- Input data -
○ ○ ○
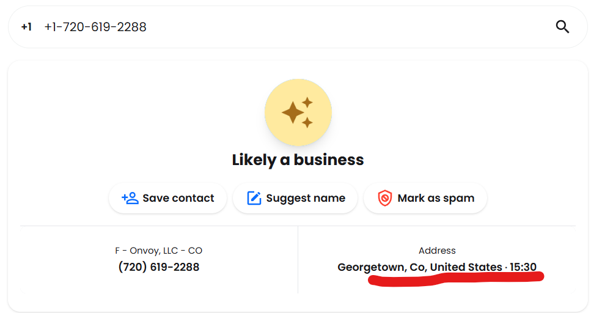Click the magnifying glass search icon

(x=562, y=27)
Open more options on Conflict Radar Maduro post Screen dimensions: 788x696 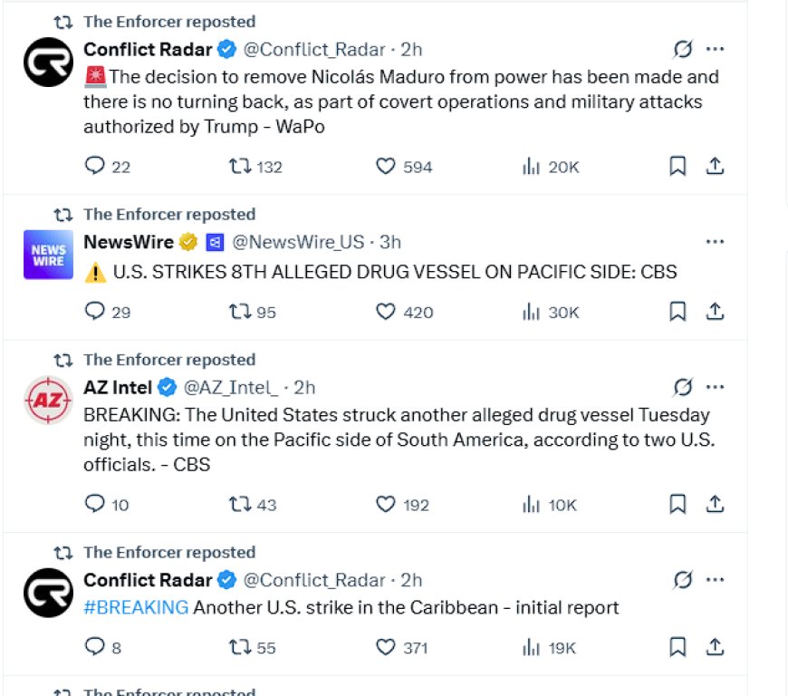(715, 49)
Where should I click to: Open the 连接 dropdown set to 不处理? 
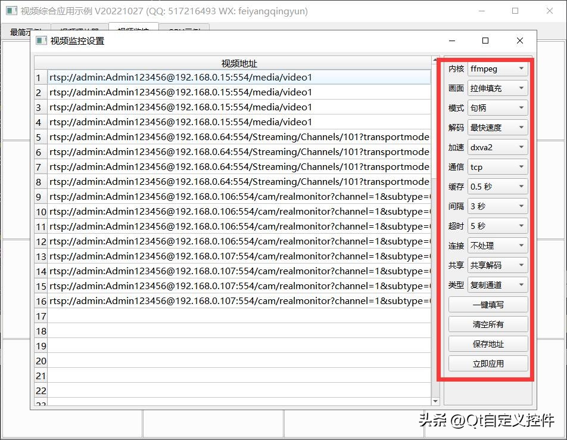(498, 245)
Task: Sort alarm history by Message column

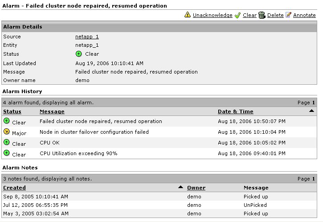Action: (x=52, y=111)
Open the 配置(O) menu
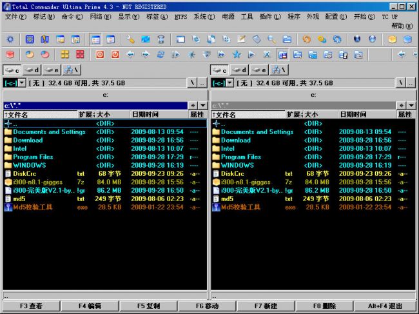 (335, 17)
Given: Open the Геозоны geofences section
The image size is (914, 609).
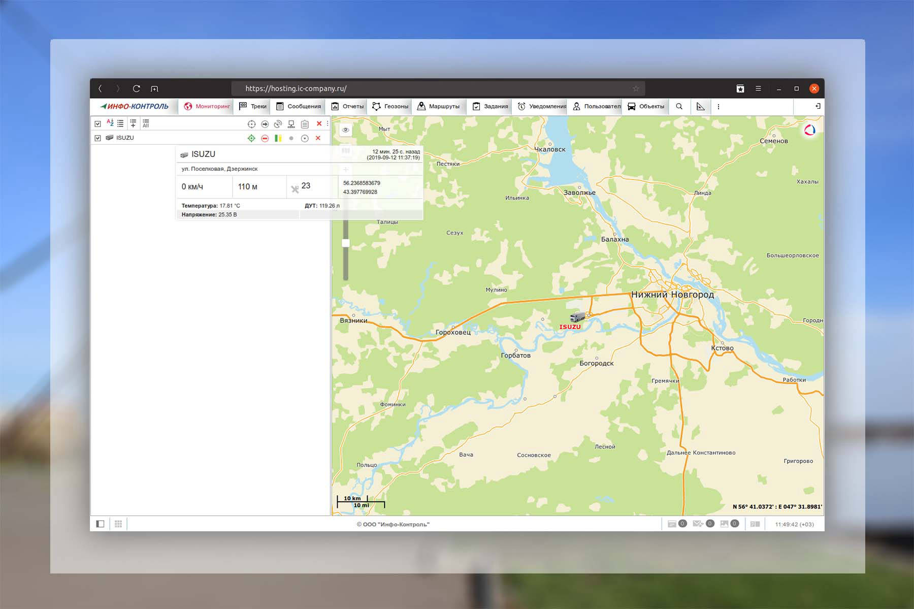Looking at the screenshot, I should pyautogui.click(x=390, y=106).
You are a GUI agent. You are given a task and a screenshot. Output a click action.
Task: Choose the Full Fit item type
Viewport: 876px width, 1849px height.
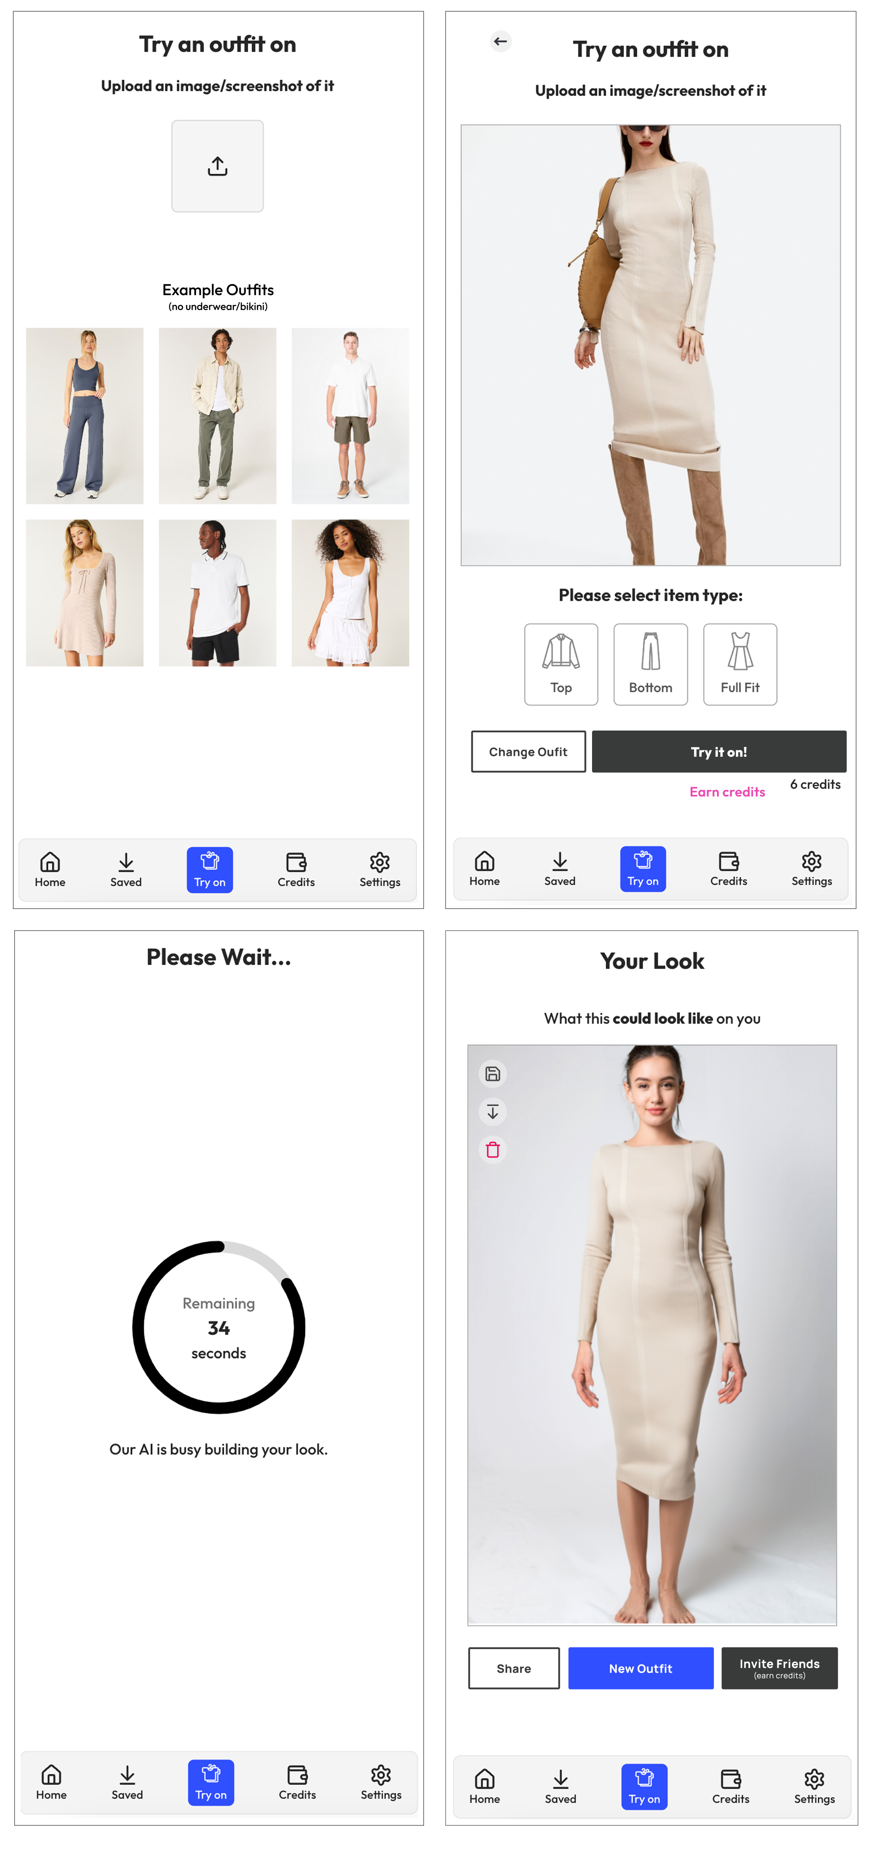pyautogui.click(x=740, y=664)
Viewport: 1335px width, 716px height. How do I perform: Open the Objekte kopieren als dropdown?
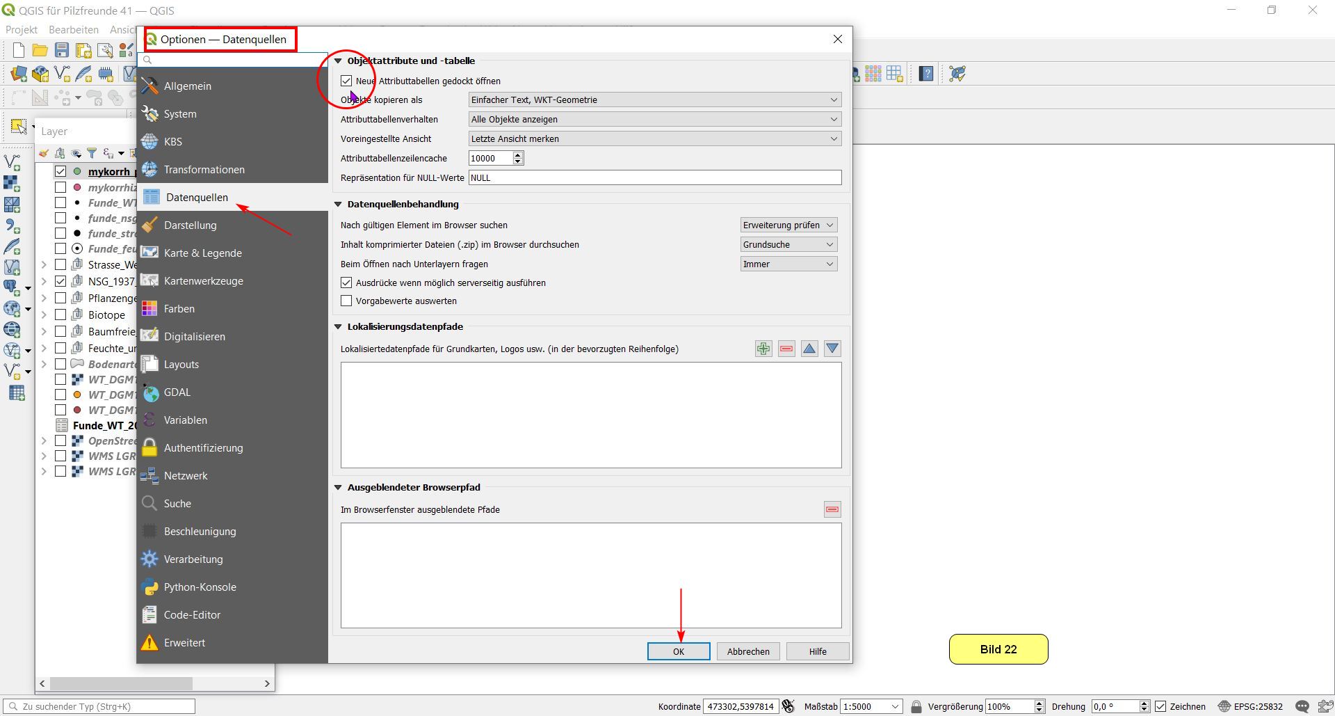[654, 100]
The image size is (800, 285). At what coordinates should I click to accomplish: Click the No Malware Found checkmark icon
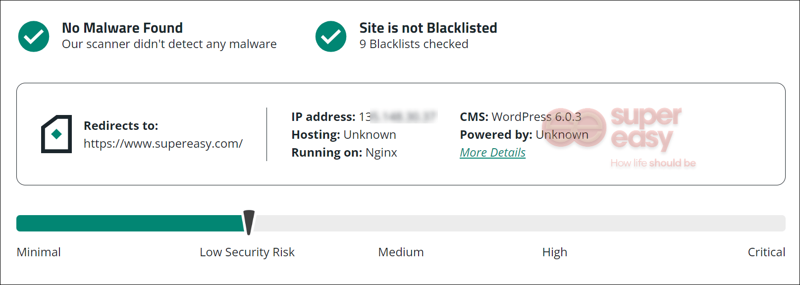(34, 36)
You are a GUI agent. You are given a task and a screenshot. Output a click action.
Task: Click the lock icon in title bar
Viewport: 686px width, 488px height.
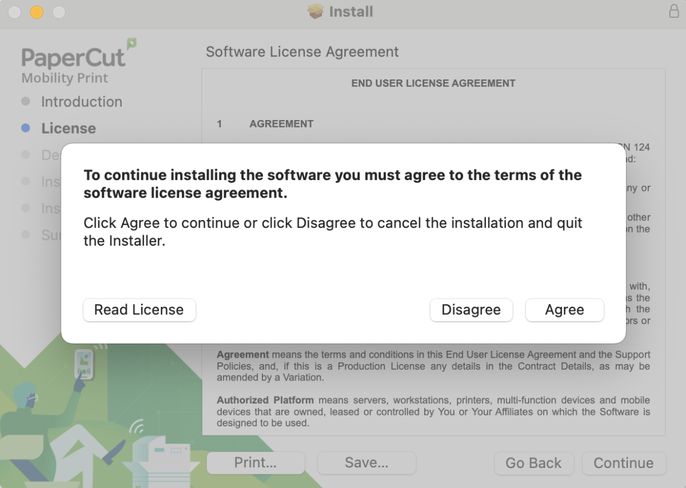674,11
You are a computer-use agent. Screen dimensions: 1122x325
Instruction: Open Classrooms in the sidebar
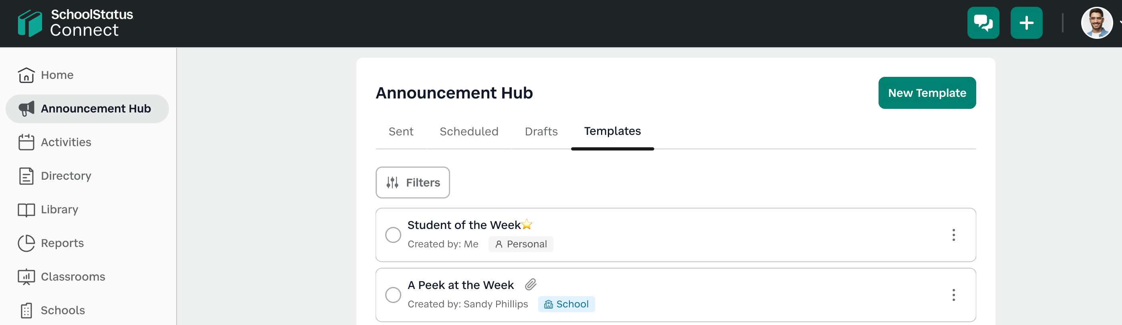(x=72, y=277)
○ ○ ○
- What is needed -
Starting with the line that holds "You are a computer-use", transcribe exactly each line through the last one of the material above, and nothing else. Do not include pictures.

- Exercise answer -
You are a computer-use agent. Screen dimensions: 1122x325
Instruction: Open Classrooms in the sidebar
(x=72, y=277)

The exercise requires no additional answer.